Exercise aim: Rewrite all of the rows below, swapping "GUI agent" for "screen assistant" and changing nothing else. Leave the pictures out of your answer.

— Start of Information supplied —

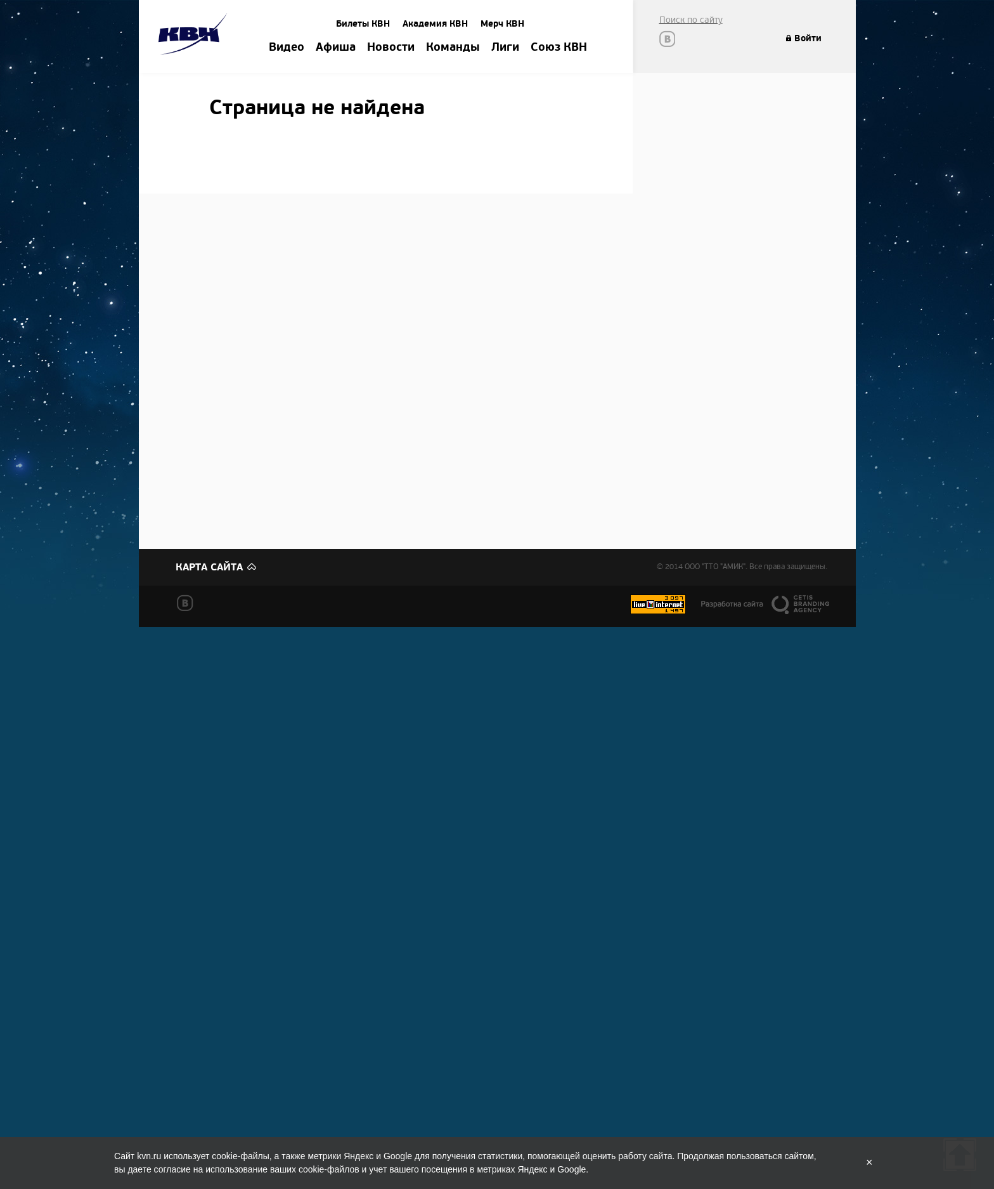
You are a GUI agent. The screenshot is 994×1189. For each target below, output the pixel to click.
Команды (453, 48)
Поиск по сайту (691, 20)
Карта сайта (209, 567)
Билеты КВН (363, 24)
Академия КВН (435, 24)
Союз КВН (559, 48)
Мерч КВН (502, 24)
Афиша (336, 48)
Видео (286, 48)
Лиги (505, 48)
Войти (808, 38)
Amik (195, 36)
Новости (391, 48)
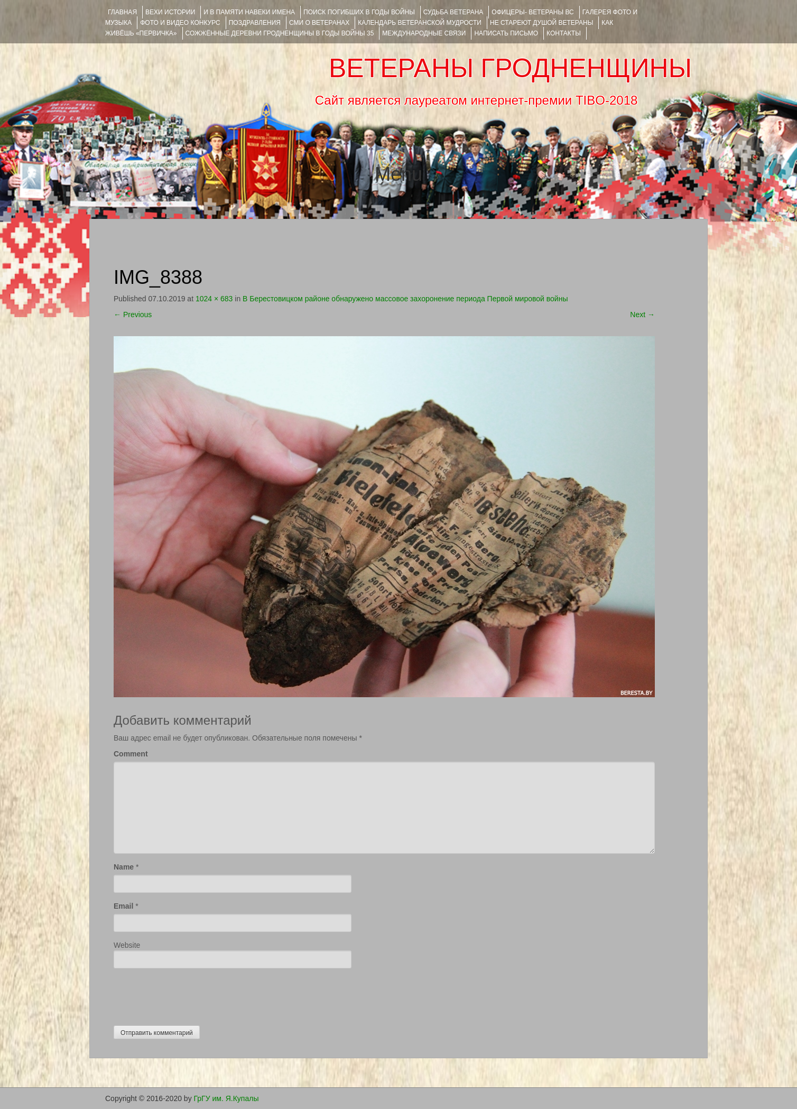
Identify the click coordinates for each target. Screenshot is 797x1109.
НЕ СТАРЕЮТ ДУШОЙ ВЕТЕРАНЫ (541, 22)
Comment (131, 754)
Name (124, 867)
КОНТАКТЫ (563, 33)
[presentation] (194, 994)
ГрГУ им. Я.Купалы (226, 1098)
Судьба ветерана (453, 12)
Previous (133, 314)
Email (123, 906)
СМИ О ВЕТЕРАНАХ (319, 22)
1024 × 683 (214, 298)
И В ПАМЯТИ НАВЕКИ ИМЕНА (249, 12)
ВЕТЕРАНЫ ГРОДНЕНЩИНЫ (510, 68)
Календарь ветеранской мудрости (419, 22)
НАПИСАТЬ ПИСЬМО (506, 33)
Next (642, 314)
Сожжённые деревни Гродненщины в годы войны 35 (280, 33)
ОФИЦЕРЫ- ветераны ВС (532, 12)
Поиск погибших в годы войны (359, 12)
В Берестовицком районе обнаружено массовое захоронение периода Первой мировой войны (405, 298)
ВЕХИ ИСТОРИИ (170, 12)
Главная (122, 12)
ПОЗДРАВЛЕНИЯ (255, 22)
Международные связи (424, 33)
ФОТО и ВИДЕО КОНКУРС (180, 22)
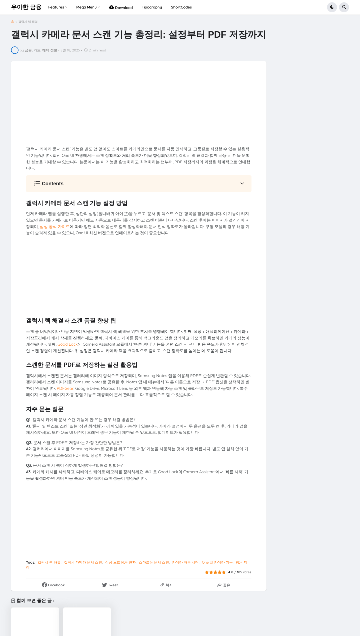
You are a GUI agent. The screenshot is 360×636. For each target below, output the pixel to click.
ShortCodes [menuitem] (181, 7)
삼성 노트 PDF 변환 (120, 562)
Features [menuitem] (56, 7)
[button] (332, 7)
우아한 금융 (26, 7)
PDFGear (65, 388)
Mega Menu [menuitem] (86, 7)
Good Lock (68, 344)
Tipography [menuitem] (152, 7)
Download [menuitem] (121, 7)
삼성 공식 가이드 (55, 226)
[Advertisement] (139, 111)
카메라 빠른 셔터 (185, 562)
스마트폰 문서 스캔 (154, 562)
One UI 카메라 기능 (217, 562)
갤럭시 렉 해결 (28, 21)
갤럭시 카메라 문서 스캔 (83, 562)
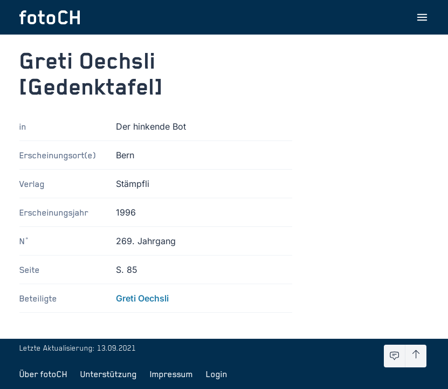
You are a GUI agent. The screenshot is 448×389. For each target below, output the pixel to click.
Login (217, 374)
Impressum (171, 374)
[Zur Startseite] (49, 17)
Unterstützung (108, 374)
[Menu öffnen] (422, 17)
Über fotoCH (43, 374)
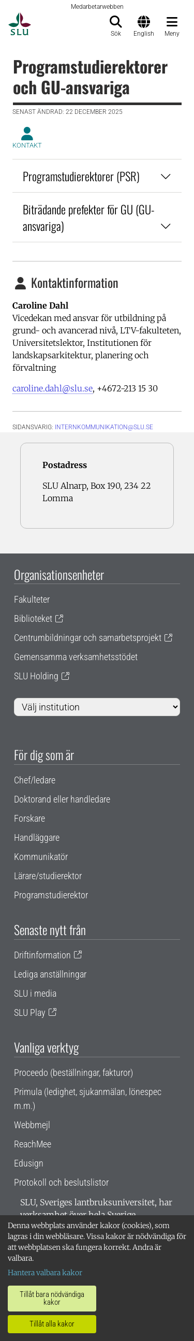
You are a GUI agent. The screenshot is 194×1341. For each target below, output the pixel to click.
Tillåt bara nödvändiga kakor (52, 1298)
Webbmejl (32, 1124)
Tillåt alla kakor (51, 1324)
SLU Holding (36, 675)
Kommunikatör (41, 856)
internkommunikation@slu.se (104, 427)
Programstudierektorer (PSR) (97, 175)
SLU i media (35, 993)
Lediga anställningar (50, 974)
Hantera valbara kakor (45, 1272)
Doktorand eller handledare (62, 799)
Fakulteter (32, 599)
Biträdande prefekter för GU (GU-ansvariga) (97, 217)
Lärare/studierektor (48, 875)
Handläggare (36, 837)
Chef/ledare (34, 780)
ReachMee (32, 1144)
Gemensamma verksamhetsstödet (76, 656)
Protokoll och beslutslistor (61, 1182)
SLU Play (30, 1012)
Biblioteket (33, 618)
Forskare (29, 818)
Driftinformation (42, 955)
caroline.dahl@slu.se (52, 388)
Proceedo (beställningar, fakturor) (73, 1072)
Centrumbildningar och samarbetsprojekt (87, 637)
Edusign (28, 1163)
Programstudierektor (51, 895)
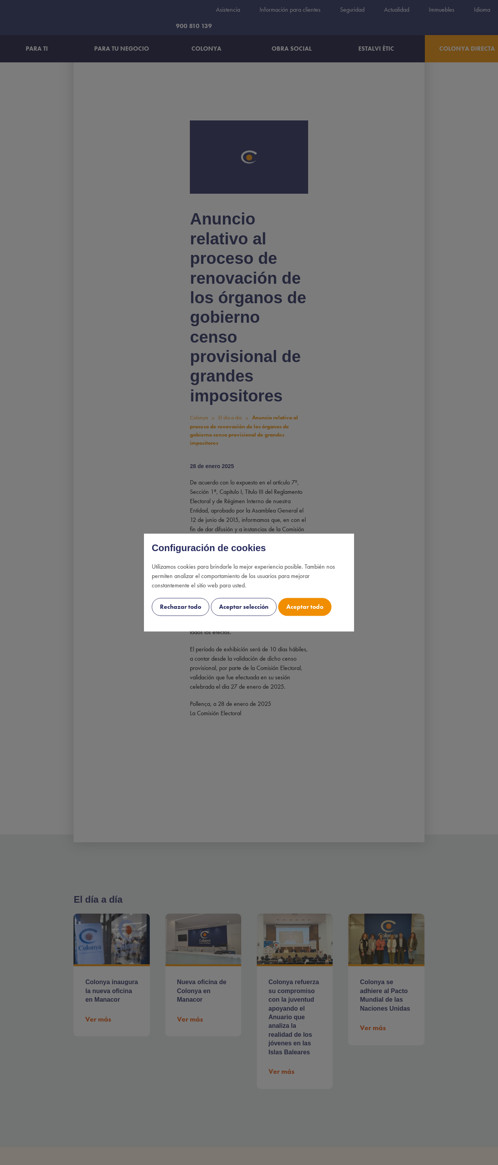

— End of Information supplied —

Result of the task:
You are a screen assistant. The screenshot is 994×1189. For each target below, output the pixel to click.
Команды (453, 48)
Поиск по сайту (691, 20)
Карта сайта (209, 567)
Билеты КВН (363, 24)
Академия КВН (435, 24)
Союз КВН (559, 48)
Мерч КВН (502, 24)
Афиша (336, 48)
Видео (286, 48)
Лиги (505, 48)
Войти (808, 38)
Amik (195, 36)
Новости (391, 48)
Identify the click coordinates for each target. Screenshot is 797x1109.
НЕ СТАРЕЮТ ДУШОЙ ВЕТЕРАНЫ (541, 22)
Comment (131, 754)
Name (124, 867)
КОНТАКТЫ (563, 33)
[presentation] (194, 994)
ГрГУ им. Я.Купалы (226, 1098)
Судьба ветерана (453, 12)
Previous (133, 314)
Email (123, 906)
СМИ О ВЕТЕРАНАХ (319, 22)
1024 × 683 (214, 298)
И В ПАМЯТИ НАВЕКИ ИМЕНА (249, 12)
ВЕТЕРАНЫ ГРОДНЕНЩИНЫ (510, 68)
Календарь ветеранской мудрости (419, 22)
НАПИСАТЬ ПИСЬМО (506, 33)
Next (642, 314)
Сожжённые деревни Гродненщины в годы войны 35 (280, 33)
ОФИЦЕРЫ- ветераны ВС (532, 12)
Поиск погибших в годы войны (359, 12)
В Берестовицком районе обнаружено массовое захоронение периода Первой мировой войны (405, 298)
ВЕХИ ИСТОРИИ (170, 12)
Главная (122, 12)
ПОЗДРАВЛЕНИЯ (255, 22)
Международные связи (424, 33)
ФОТО и ВИДЕО КОНКУРС (180, 22)
You are a screen assistant. The screenshot is 360×636. For each target below, output the pixel to click.
ShortCodes [menuitem] (181, 7)
삼성 노트 PDF 변환 (120, 562)
Features [menuitem] (56, 7)
[button] (332, 7)
우아한 금융 (26, 7)
PDFGear (65, 388)
Mega Menu [menuitem] (86, 7)
Good Lock (68, 344)
Tipography [menuitem] (152, 7)
Download [menuitem] (121, 7)
삼성 공식 가이드 (55, 226)
[Advertisement] (139, 111)
카메라 빠른 셔터 (185, 562)
스마트폰 문서 스캔 (154, 562)
One UI 카메라 기능 (217, 562)
갤럭시 렉 해결 (28, 21)
갤럭시 카메라 문서 스캔 (83, 562)
You are a screen assistant. The screenshot is 448×389. For each target below, output the pixel to click.
Login (217, 374)
Impressum (171, 374)
[Zur Startseite] (49, 17)
Unterstützung (108, 374)
[Menu öffnen] (422, 17)
Über fotoCH (43, 374)
You are a screen assistant. The screenshot is 194×1341. For each target below, output the pixel to click.
Tillåt bara nödvändiga kakor (52, 1298)
Webbmejl (32, 1124)
Tillåt alla kakor (51, 1324)
SLU Holding (36, 675)
Kommunikatör (41, 856)
internkommunikation@slu.se (104, 427)
Programstudierektorer (PSR) (97, 175)
SLU i media (35, 993)
Lediga anställningar (50, 974)
Hantera valbara kakor (45, 1272)
Doktorand eller handledare (62, 799)
Fakulteter (32, 599)
Biträdande prefekter för GU (GU-ansvariga) (97, 217)
Lärare/studierektor (48, 875)
Handläggare (36, 837)
Chef/ledare (34, 780)
ReachMee (32, 1144)
Gemensamma verksamhetsstödet (76, 656)
Protokoll och beslutslistor (61, 1182)
SLU Play (30, 1012)
Biblioteket (33, 618)
Forskare (29, 818)
Driftinformation (42, 955)
caroline.dahl@slu.se (52, 388)
Proceedo (beställningar, fakturor) (73, 1072)
Centrumbildningar och samarbetsprojekt (87, 637)
Edusign (28, 1163)
Programstudierektor (51, 895)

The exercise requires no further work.